We were recently asked what our definition of Zero Trust is. This should be on our website, so it is now at /zerotrust and as this blog post.
The term Zero Trust was originally coined by Jon Kindervag, then with Forrester, way back in 2009 but it has since come to mean many things to many people.
Procella looks at Zero Trust from many different lenses. It is a strategy but it’s also an architecture and even a philosophy. At its core, Zero Trust means not trusting any entity, at any time, from any place. There is no inside and no outside, the concept of a perimeter no longer exists. People, devices, and networks should constantly be reevaluated to ensure least privilege access to only the systems and data required to complete a job or task. A Zero Trust mindset leverages identity, access, micro segmentation and continuous authentication to contain inevitable breaches and to allow security teams to enable businesses while securing users, systems and data.
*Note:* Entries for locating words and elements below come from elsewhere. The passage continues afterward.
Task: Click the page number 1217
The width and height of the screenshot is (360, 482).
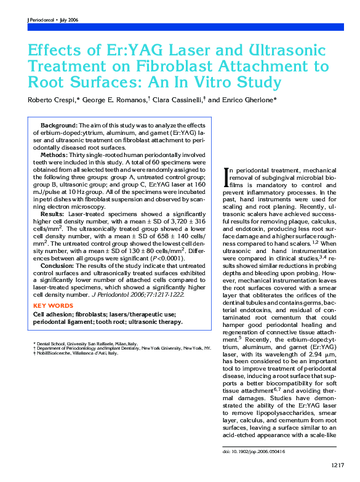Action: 337,465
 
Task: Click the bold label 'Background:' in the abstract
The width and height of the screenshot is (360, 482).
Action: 59,125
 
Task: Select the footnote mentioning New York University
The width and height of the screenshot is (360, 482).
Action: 123,348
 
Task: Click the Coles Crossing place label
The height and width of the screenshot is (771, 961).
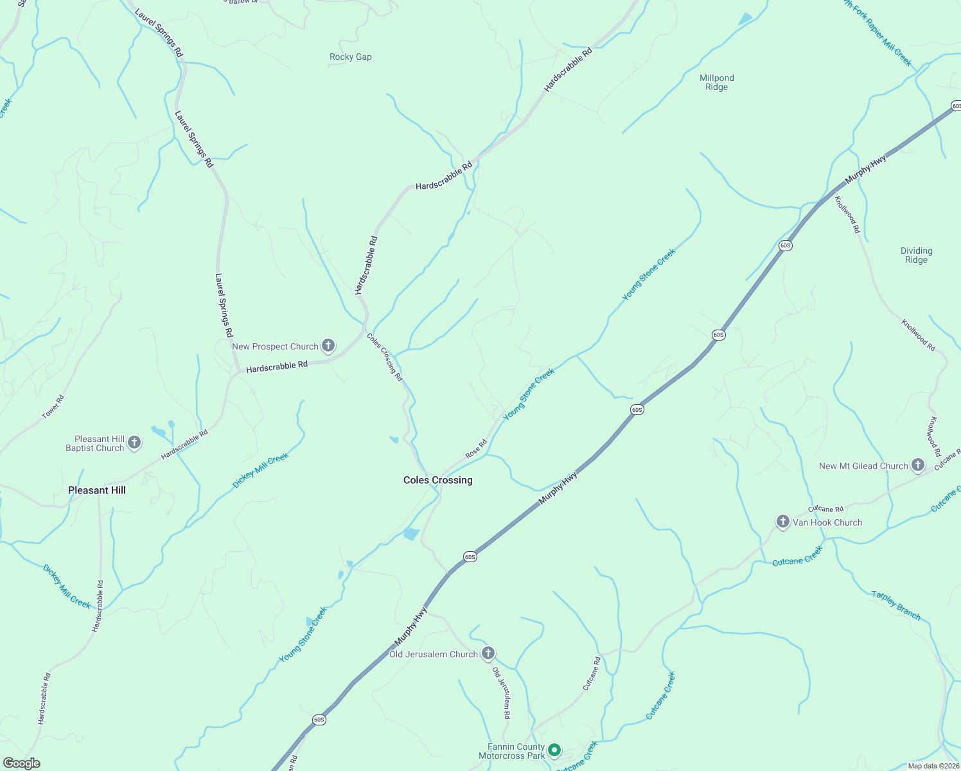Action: click(x=437, y=480)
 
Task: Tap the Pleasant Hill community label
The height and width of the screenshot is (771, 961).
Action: click(x=97, y=490)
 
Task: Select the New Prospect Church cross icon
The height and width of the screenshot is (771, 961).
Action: click(x=328, y=346)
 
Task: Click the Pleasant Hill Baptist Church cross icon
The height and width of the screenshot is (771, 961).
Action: click(x=134, y=442)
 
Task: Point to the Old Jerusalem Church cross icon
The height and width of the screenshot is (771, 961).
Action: click(x=488, y=653)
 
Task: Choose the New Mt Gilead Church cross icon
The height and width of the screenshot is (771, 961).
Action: click(x=918, y=465)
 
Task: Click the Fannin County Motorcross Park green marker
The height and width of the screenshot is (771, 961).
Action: click(x=554, y=750)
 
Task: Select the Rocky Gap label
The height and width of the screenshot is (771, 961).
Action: click(x=351, y=57)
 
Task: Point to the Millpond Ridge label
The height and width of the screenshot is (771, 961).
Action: click(x=717, y=82)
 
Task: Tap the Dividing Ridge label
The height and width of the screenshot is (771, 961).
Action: click(x=917, y=255)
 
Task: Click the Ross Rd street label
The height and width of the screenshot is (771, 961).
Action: click(x=476, y=448)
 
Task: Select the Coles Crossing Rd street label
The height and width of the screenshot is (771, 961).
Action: click(x=385, y=357)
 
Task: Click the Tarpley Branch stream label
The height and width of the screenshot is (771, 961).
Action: click(x=896, y=605)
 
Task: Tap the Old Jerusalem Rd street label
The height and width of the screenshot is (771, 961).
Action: click(x=502, y=693)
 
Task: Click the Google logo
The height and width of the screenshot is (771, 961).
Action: click(x=21, y=763)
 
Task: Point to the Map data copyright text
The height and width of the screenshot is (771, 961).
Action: click(x=933, y=766)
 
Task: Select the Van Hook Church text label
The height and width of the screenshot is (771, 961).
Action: click(x=827, y=522)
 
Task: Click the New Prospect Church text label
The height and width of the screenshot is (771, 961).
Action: click(x=275, y=346)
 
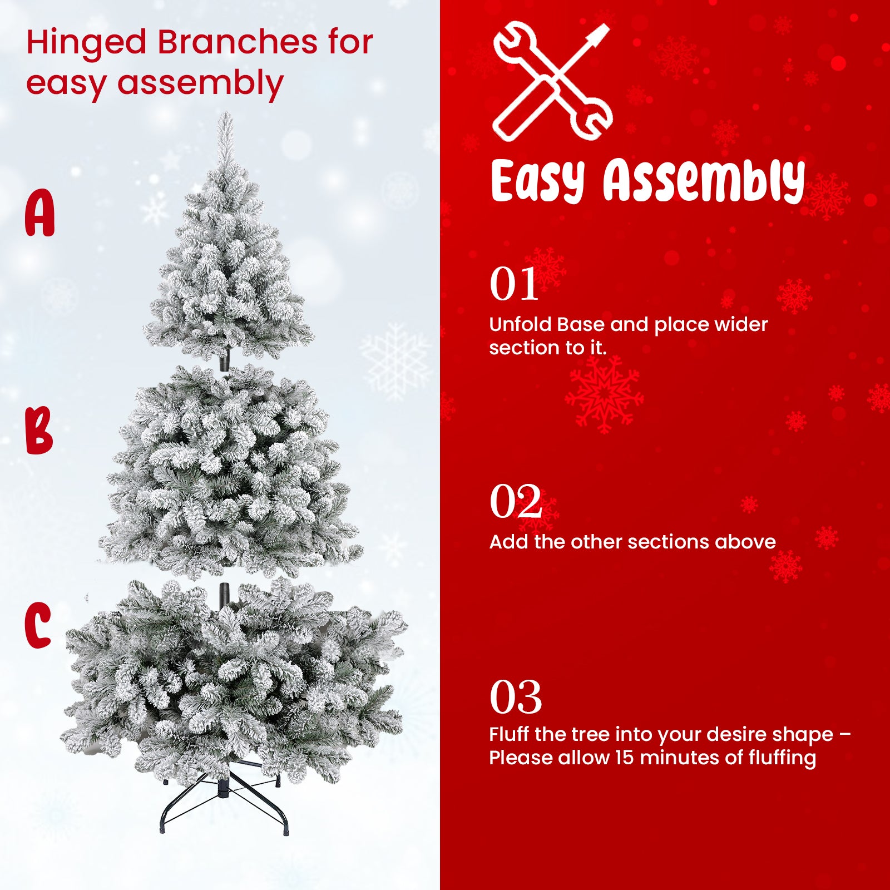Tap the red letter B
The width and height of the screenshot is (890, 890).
(39, 430)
Zero Trust is also a journey, not an endgame. Businesses and technologies evolve and a company’s Zero Trust strategy must be nimble enough to continuously evolve without constantly requiring new goals or shifting priorities. This strategy should a an organizational guiding principle that all future technology investments are measured against and must adapt to, rather than an afterthought or an obstacle that new projects must be shoehorned into just to satisfy a mission statement or a set of MBOs.